Part of Advances in Neural Information Processing Systems 36 (NeurIPS 2023) Main Conference Track
Evangelos Ntavelis, Aliaksandr Siarohin, Kyle Olszewski, Chaoyang Wang, Luc V Gool, Sergey Tulyakov
Diffusion-based methods have shown impressive visual results in the text-to-image domain. They first learn a latent space using an autoencoder, then run a denoising process on the bottleneck to generate new samples. However, learning an autoencoder requires substantial data in the target domain. Such data is scarce for 3D generation, prohibiting the learning of large-scale diffusion models for 3D synthesis. We present a novel approach to the generation of static and articulated 3D assets that has a 3D autodecoder at its core.
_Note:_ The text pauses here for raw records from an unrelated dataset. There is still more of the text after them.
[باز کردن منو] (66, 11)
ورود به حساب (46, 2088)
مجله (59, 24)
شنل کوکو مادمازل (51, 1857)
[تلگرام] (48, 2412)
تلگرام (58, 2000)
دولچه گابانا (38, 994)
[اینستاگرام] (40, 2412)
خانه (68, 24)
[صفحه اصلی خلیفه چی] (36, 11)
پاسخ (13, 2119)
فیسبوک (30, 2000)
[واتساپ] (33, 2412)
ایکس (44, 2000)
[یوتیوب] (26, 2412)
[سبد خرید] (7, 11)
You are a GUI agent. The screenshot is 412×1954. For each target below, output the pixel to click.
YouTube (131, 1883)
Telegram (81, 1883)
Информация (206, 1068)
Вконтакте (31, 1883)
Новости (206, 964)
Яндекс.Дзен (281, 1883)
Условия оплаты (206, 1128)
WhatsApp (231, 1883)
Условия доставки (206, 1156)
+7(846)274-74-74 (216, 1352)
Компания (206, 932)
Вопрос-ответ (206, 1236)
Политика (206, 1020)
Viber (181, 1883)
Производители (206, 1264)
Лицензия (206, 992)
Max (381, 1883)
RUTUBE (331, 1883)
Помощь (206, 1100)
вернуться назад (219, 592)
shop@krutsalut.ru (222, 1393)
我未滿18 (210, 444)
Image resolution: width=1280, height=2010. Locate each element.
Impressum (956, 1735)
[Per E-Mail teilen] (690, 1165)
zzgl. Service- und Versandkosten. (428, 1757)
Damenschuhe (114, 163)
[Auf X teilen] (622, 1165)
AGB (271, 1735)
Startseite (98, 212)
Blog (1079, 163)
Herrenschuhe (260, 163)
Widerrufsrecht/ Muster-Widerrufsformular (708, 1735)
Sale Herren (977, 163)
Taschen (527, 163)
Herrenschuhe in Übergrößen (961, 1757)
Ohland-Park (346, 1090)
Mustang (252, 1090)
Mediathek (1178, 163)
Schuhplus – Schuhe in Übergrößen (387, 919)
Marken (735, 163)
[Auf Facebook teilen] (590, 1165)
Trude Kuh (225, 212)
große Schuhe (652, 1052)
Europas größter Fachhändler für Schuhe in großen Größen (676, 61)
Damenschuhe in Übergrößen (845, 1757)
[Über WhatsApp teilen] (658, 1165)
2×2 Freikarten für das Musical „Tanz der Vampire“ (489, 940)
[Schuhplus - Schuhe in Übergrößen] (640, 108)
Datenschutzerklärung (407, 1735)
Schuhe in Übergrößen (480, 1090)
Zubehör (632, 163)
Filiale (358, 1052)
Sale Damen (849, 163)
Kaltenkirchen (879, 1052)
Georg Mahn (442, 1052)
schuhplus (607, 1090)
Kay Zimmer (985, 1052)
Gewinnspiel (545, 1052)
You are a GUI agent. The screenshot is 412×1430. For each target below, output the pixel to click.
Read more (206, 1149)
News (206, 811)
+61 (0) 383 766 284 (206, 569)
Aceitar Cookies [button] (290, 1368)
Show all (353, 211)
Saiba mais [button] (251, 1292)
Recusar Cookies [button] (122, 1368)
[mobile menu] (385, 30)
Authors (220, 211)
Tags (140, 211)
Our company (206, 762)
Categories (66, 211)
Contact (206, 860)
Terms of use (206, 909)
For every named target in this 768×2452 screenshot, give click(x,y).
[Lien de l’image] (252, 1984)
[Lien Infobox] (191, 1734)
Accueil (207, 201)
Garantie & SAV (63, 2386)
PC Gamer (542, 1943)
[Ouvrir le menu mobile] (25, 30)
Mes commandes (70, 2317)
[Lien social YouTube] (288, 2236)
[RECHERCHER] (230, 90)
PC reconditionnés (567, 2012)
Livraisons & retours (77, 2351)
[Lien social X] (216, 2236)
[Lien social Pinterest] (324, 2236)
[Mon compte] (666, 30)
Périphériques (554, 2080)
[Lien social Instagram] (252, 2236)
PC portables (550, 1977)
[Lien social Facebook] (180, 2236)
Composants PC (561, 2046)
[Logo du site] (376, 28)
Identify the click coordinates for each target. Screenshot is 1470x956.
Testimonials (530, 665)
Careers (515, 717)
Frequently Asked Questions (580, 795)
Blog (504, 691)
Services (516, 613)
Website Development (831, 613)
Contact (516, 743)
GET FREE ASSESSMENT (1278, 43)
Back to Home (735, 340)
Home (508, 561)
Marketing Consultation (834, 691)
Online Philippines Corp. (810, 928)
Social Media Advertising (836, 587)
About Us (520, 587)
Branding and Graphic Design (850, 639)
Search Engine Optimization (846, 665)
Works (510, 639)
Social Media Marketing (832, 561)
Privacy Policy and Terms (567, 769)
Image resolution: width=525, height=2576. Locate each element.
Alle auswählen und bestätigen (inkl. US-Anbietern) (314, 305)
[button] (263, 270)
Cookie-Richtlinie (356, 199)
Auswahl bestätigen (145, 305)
The 3D autodecoder framework embeds properties learned from the target dataset in the latent space, which can then be decoded into a volumetric representation for rendering view-consistent appearance and geometry. We then identify the appropriate intermediate volumetric latent space, and introduce robust normalization and de-normalization operations to learn a 3D diffusion from 2D images or monocular videos of rigid or articulated objects. Our approach is flexible enough to use either existing camera supervision or no camera information at all -- instead efficiently learning it during training. Our evaluations demonstrate that our generation results outperform state-of-the-art alternatives on various benchmark datasets and metrics, including multi-view image datasets of synthetic objects, real in-the-wild videos of moving people, and a large-scale, real video dataset of static objects.